Like a traditional periscope, the PMP and LPPM had to be rotated in order to provide full 360 degree coverage. A follow-on concept called the Task-Oriented Technical Insertion Mast (TOTIM) is intended to produce a mast incorporating staring sensors covering a full 360 degrees, and able to house interchangeable subsystem modules that would allow the mast to be reconfigured as required to suit changed conditions or even individual missions, or even modernised by the installation of improved subsystems. The maximum diameter of 8.5 inches (21.6 cm) is expected to including any treatments required to meet RCS reduction requirements, but when seeking potential contractors in 2016 the USN accepted that this target may not be achievable, so asked responders to indicate how the outside diameter could be minimised while still meeting the performance requirements.

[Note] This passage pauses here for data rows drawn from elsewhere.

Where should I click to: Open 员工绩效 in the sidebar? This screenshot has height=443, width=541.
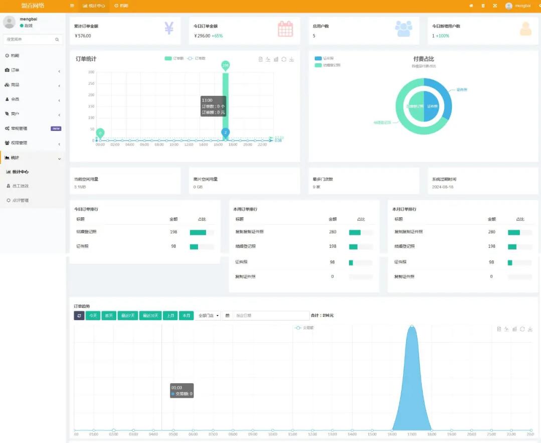20,186
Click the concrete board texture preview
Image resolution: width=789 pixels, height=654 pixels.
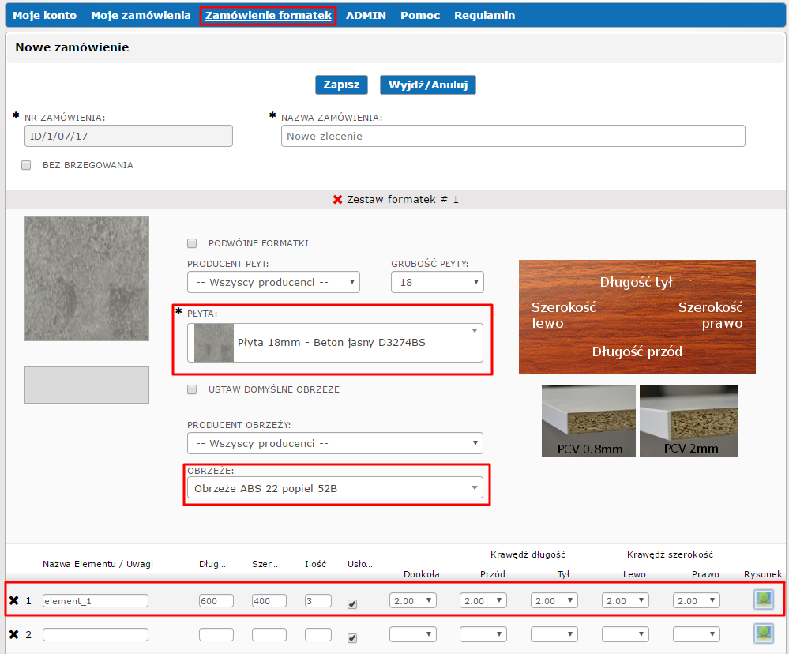click(87, 279)
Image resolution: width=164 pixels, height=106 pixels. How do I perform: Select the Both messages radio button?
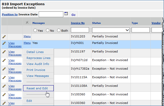pos(59,30)
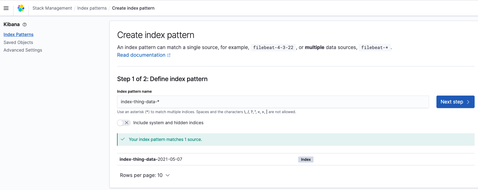Click the Create index pattern breadcrumb
This screenshot has width=478, height=190.
[x=133, y=8]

In the early 1990s what was then Barr & Stroud (now Thales UK) began development of what would become the CM010 family of optronic masts. Following a successful test and evaluation installation on board the TRAFALGAR class submarine TRENCHANT, masts from the CM010 family were selected for service on the UK’s new ASTUTE class SSNs. The CM010 has a three-axis stabilisation system which operates at sub-pixel accuracy, countering the effects of submarine movement in rough sea conditions. A range of thermal imaging, image intensification, and colour HDTV sensors can be selected by a customer, and the mast can also house antennas for ESM, communications, and GPS. The CM010 has also been adopted by Japan, where it is manufactured by Mitsubishi Electric Corporation (MELCO) for installation on SORYU class submarines. The Japanese Navy was not prepared to rely totally on an optronics mast, but fitted the SORYU class with both a conventional periscope and a CM010 mast.

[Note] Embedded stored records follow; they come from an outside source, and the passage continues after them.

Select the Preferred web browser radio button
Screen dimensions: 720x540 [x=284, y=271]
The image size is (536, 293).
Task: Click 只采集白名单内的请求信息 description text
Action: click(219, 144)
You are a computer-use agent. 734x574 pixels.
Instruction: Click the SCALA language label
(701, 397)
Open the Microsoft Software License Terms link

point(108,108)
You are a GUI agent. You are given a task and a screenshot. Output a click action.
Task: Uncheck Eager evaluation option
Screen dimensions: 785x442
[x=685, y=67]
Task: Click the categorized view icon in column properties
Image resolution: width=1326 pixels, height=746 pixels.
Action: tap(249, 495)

In France, Safran Electronics & Defense (formerly Sagem) developed the Series 30 search optronics mast system (SOM). This is dual-axis stabilised, and can accommodate a high-definition MWIR thermal imager, colour HDTV camera, a low-light camera, and an eye-safe laser rangefinder, as well as EW and GPS antennas. Adopted for the French Navy’s SUFFREN class SSNs, the Series 30 SOM has attracted export orders from Brazil, Chile, India, South Korea, Malaysia, and Sweden. It also formed the basis for Safran Electronics & Defense’s low-signature Series 30 Attack Optronic Mast (AOM).
While still Sagem, the company was also responsible for the Optoradar Mast System (OMS) fitted to the French Navy’s LE TRIOMPHANT class ballistic-missile submarines. This carries a dual-field of-view infrared charge-coupled device [IRCCD] thermal imaging system, an HDTV system with two magnifications, and antennas for an X-band navigation radar, ESM, and GPS.
Series production of the Hensoldt Optronics OMS 100 optronic mast system started in 1999, and the system has been adopted by Germany, Greece, India, Indonesia, Italy, South Korea, Portugal, and Turkey. It can be installed alongside the same company’s SERO 400 direct-view periscope. 2012 saw the introduction of the OMS 110 optronic mast, which features a dual-axis stabilised sensor package that includes a high-resolution TV camera and MWIR thermal camera (both fitted with zoom lenses), and an eye-safe laser rangefinder. The follow-on OMS 200 teams a high-resolution TV camera with an SWIR thermal camera, but an additional MWIR thermal camera can also be housed in order to provide imagery under conditions that the SWIR camera would find difficult.